Signage Improved for Fatal Fall Sites in Ohio
With a busy holiday weekend ahead, Ohio state officials are planning safety improvements in the popular Hockings Hills region of southeastern Ohio after three people died recently in fatal falls from its high cliffs, the Toledo Blade reported.
Signs warning hikers not to leave marked trails are being enhanced, the Ohio Department of Natural Resources (ODNR) said. Rangers also have increased trail patrols and are issuing more citations to people who stray from them.
ODNR spokeswoman Eileen Corson said the signs will be made larger with new color schemes to make them stand out more.

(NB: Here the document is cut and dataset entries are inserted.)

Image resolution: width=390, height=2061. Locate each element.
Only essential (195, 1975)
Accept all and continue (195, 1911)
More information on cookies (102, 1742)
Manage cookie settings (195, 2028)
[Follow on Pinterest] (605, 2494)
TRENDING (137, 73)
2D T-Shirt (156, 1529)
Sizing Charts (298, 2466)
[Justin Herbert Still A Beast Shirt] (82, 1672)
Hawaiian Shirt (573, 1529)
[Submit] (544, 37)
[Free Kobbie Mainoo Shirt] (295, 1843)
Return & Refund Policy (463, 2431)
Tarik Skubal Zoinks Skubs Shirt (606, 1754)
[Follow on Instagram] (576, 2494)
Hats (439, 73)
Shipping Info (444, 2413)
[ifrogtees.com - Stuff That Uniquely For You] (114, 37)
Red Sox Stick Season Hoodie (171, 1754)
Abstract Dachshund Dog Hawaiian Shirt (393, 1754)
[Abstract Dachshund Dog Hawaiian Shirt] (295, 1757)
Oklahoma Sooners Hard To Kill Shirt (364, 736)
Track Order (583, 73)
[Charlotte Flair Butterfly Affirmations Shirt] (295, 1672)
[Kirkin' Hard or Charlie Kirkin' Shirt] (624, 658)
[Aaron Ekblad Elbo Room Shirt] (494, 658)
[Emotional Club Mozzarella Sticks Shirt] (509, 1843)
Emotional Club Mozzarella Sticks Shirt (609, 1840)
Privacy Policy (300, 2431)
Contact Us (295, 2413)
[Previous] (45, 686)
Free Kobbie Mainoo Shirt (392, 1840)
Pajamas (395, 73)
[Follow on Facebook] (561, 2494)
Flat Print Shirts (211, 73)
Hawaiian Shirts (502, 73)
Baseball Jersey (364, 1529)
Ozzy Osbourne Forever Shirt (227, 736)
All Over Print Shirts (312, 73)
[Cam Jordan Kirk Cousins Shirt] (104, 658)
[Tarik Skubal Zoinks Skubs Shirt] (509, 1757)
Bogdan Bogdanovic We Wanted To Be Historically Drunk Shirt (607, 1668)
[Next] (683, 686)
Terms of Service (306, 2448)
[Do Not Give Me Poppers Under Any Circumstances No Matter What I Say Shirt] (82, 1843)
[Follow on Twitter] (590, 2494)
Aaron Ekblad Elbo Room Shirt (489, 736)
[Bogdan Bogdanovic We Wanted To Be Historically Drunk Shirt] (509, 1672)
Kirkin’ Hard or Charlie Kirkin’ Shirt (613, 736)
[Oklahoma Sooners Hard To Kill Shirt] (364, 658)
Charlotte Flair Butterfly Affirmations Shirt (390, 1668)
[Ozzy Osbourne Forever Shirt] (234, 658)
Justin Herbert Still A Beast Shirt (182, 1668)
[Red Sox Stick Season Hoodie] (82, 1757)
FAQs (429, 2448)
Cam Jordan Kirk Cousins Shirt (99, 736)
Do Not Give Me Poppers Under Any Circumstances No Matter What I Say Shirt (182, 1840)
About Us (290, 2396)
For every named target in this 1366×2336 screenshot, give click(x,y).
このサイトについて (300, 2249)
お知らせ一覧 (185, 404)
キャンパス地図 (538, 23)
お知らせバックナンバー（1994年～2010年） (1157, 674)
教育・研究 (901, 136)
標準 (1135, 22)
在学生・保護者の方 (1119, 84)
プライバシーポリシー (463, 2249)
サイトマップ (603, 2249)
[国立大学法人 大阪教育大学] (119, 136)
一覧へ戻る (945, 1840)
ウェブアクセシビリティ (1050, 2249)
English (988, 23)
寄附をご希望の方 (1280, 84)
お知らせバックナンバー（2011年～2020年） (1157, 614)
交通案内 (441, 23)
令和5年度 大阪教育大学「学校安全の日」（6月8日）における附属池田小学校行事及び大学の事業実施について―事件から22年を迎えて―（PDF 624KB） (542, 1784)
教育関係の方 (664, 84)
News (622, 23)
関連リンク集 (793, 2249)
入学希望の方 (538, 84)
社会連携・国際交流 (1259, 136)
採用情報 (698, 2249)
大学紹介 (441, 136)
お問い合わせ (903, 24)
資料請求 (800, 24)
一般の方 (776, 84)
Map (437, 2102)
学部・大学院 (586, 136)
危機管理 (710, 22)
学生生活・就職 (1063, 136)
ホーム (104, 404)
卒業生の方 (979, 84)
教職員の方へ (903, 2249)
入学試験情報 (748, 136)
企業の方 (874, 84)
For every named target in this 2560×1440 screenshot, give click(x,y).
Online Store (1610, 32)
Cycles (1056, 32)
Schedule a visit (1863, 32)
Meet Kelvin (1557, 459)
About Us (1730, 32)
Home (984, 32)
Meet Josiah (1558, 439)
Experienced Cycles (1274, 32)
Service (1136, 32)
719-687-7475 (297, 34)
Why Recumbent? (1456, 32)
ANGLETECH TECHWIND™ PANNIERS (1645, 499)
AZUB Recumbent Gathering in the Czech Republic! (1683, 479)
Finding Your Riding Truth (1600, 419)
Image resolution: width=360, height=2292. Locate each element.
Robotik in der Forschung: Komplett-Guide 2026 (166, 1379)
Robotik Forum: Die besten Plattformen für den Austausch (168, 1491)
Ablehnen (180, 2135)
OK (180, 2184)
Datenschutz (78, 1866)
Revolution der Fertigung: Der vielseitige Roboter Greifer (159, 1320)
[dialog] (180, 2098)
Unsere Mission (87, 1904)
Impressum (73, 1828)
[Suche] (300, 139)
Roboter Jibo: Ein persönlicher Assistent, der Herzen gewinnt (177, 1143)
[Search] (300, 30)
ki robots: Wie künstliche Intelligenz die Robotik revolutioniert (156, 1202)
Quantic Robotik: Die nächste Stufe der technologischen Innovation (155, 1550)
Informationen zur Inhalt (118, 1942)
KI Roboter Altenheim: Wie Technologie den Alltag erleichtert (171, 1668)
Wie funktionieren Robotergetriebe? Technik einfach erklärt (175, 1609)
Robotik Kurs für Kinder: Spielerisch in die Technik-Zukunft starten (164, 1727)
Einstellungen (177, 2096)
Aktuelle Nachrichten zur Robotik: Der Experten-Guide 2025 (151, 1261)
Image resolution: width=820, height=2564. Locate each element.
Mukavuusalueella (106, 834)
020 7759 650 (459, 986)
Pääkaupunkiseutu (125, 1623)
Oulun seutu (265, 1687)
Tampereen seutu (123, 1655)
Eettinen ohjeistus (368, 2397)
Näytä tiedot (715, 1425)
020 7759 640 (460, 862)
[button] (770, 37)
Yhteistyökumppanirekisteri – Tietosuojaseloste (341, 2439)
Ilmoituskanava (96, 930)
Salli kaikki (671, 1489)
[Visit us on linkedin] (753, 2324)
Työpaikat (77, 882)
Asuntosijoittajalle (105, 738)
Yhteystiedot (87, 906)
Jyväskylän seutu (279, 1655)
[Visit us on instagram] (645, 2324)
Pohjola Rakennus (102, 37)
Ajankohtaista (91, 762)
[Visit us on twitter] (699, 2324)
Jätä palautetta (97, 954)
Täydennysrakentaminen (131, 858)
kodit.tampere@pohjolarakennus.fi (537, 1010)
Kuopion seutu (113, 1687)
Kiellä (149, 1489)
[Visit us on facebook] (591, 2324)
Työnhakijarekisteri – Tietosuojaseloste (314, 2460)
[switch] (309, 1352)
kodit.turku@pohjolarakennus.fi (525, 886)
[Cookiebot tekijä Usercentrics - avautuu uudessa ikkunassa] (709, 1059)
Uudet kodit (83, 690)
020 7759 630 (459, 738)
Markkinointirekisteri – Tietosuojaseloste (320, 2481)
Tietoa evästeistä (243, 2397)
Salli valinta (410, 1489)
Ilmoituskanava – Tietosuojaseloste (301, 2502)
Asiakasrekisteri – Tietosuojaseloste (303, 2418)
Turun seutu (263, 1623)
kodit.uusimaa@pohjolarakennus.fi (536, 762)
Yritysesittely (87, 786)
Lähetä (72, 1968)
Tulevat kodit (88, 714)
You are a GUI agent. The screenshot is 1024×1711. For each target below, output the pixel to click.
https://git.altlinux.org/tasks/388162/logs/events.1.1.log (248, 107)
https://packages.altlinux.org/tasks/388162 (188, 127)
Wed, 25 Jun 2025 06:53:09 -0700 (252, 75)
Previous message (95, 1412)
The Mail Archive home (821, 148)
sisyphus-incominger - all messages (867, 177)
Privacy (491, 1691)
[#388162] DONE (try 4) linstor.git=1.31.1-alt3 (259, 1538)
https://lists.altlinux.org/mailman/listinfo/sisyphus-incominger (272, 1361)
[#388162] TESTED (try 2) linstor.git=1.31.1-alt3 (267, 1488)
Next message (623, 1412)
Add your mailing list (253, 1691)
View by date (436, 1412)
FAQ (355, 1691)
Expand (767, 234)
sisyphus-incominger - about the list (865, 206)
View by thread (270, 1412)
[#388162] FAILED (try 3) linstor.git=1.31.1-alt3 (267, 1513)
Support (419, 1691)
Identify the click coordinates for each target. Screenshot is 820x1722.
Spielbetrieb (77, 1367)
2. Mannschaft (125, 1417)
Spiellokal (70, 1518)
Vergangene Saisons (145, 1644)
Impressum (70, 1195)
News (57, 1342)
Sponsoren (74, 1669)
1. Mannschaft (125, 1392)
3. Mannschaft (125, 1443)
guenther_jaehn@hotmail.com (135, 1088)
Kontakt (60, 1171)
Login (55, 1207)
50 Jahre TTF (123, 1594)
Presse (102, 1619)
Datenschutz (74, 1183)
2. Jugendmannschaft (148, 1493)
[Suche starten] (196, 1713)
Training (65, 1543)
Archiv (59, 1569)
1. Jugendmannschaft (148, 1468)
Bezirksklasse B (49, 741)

Ranger Paul Baker II told The Columbus Dispatch that the changes will be made to blend with the rugged surroundings of Hocking Hills State Park, which attracts more than 1 million visitors annually. Officials have warned that the sandstone cliffs are mossy and slippery.
The majority of accidents in Ohio state parks happen when hikers leave the marked trails, officials said. Corson said rangers have written 50 citations for the violation in the past three weeks. They carry a $135 fine.
“Our officers are out there, and they are enforcing the law and giving citations for people who go off trails, because we want people to be safe and be able to enjoy the park,” she said.
The hiker who fell Monday (May 20) in Hocking Hills State Park was 66-year-old John Schneider of Bay Village, near Cleveland. Baker said he fell about 3:30 p.m. when he stepped too close to the edge and slipped.
On Saturday, 52-year-old Peter Livingston died when he fell while rappelling with a Boy Scout group in the Hocking Hills State Forest. Officials said he fell about 125 feet while he was lowering a gear-filled backpack attached to a harness on his waist.
On April 27, 19-year-old Josias Rodriguez died at Hocking Hills State Park. Officials said he was hiking with friends when he left the marked trail to climb a rock face, then fell as he tried to climb down.
The forest and state park area are separate. Both are located about 50 miles southeast of Columbus.
Those accidents came after zero deaths in Ohio state parks last year and two fatal falls statewide in 2011.